SET PROBLEM: Convert the material below into a Markdown table with the columns Row and Line. Begin at the line that contains "You are a GUI", continue through the end of the material, omit blank lines, and leave the pictures out of the answer.

┄┄┄┄┄┄┄┄┄┄┄┄┄┄┄┄┄┄┄┄

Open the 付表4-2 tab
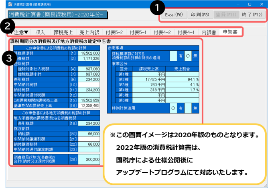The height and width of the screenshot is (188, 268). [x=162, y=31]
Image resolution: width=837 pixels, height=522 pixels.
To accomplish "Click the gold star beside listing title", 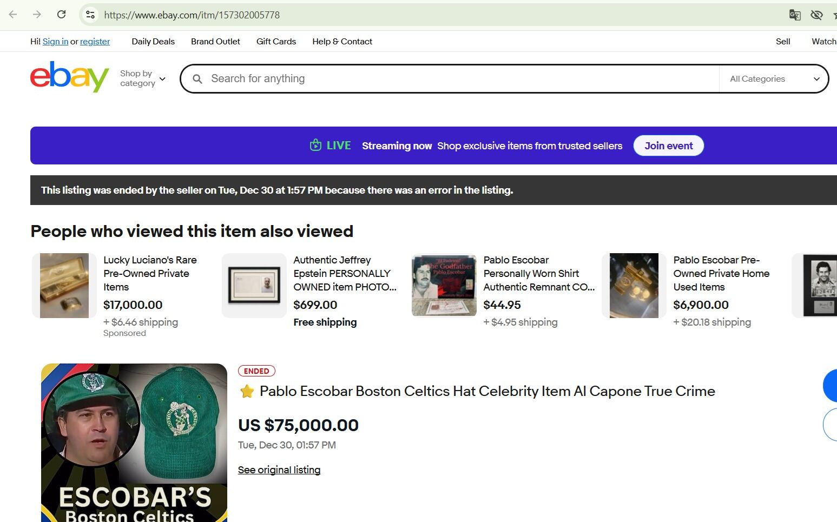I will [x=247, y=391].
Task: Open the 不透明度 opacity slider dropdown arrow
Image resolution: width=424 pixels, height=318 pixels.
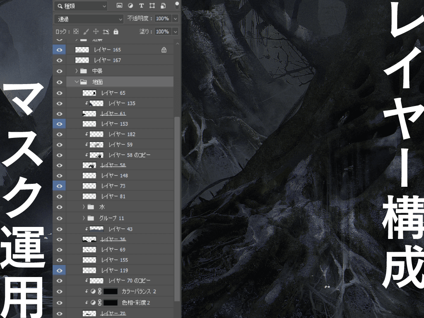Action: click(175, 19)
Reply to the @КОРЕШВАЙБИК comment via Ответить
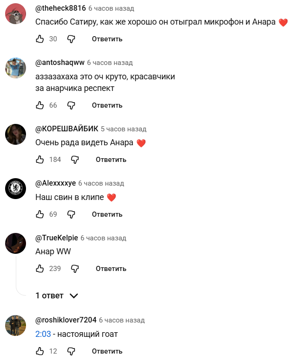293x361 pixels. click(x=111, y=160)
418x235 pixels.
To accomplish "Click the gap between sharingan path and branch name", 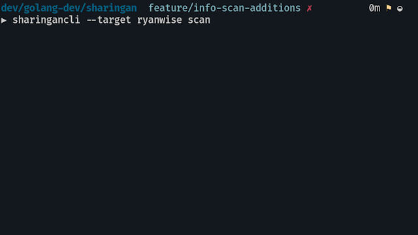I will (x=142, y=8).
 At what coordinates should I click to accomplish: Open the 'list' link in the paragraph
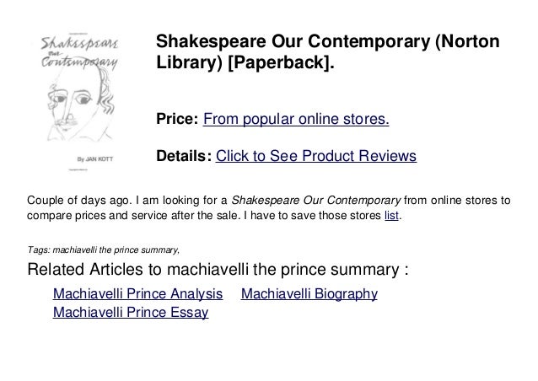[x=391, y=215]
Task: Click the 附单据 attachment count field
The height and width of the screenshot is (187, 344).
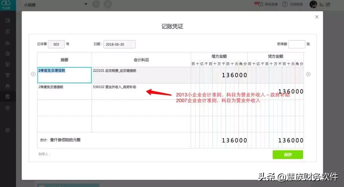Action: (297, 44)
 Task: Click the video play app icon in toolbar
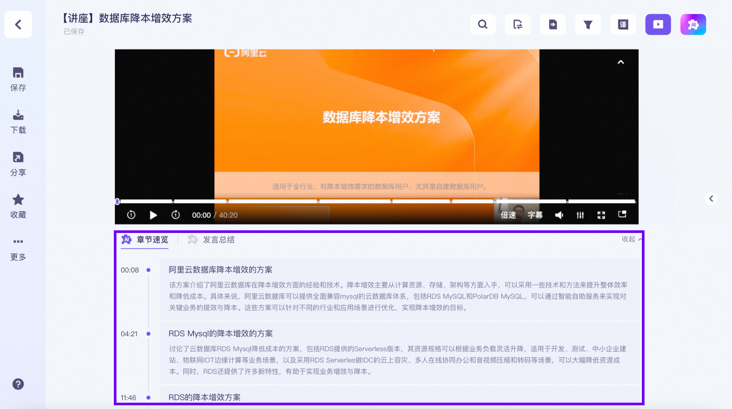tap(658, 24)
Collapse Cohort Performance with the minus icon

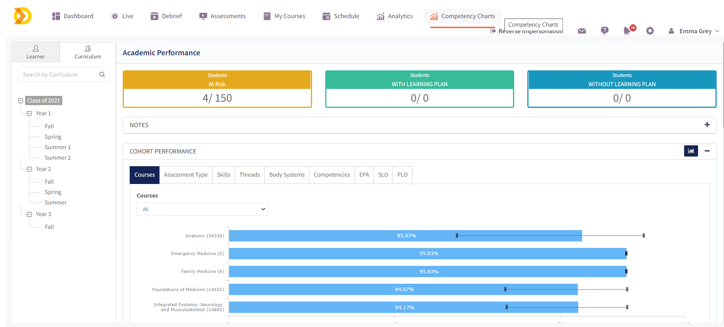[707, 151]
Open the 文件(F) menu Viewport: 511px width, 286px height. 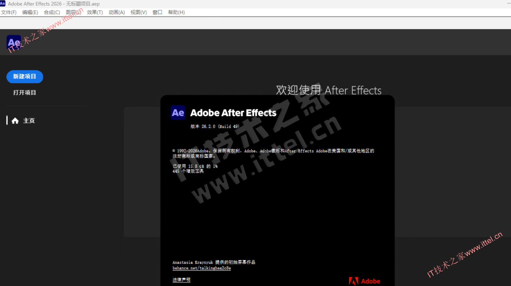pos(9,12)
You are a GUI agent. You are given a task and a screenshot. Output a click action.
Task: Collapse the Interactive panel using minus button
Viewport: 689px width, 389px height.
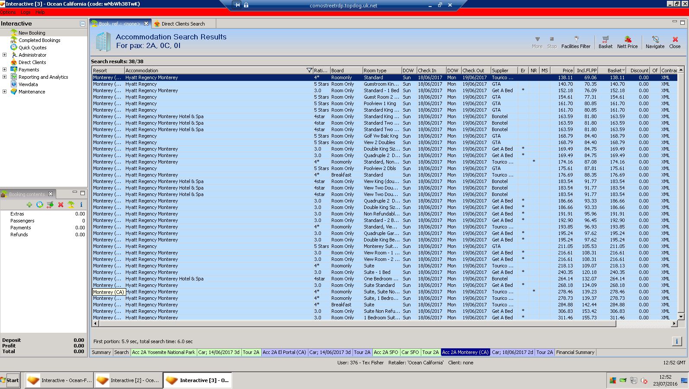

┄┄┄┄┄┄┄┄┄┄┄┄┄┄┄┄┄┄┄┄

WORKED SOLUTION:
| Row | Line |
|---|---|
| 1 | You are a GUI agent. You are given a task and a screenshot. Output a click action. |
| 2 | Task: Collapse the Interactive panel using minus button |
| 3 | Viewport: 689px width, 389px height. |